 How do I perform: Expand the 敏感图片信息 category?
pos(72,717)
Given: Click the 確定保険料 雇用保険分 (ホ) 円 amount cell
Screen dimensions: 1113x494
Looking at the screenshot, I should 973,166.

• [Given instruction]
Print the records above word for word, every line in its original order.

• [Complete answer]
 How do I perform: Expand the 敏感图片信息 category?
pos(72,717)
Given: Click the 確定保険料 雇用保険分 (ホ) 円 amount cell
Screen dimensions: 1113x494
Looking at the screenshot, I should 973,166.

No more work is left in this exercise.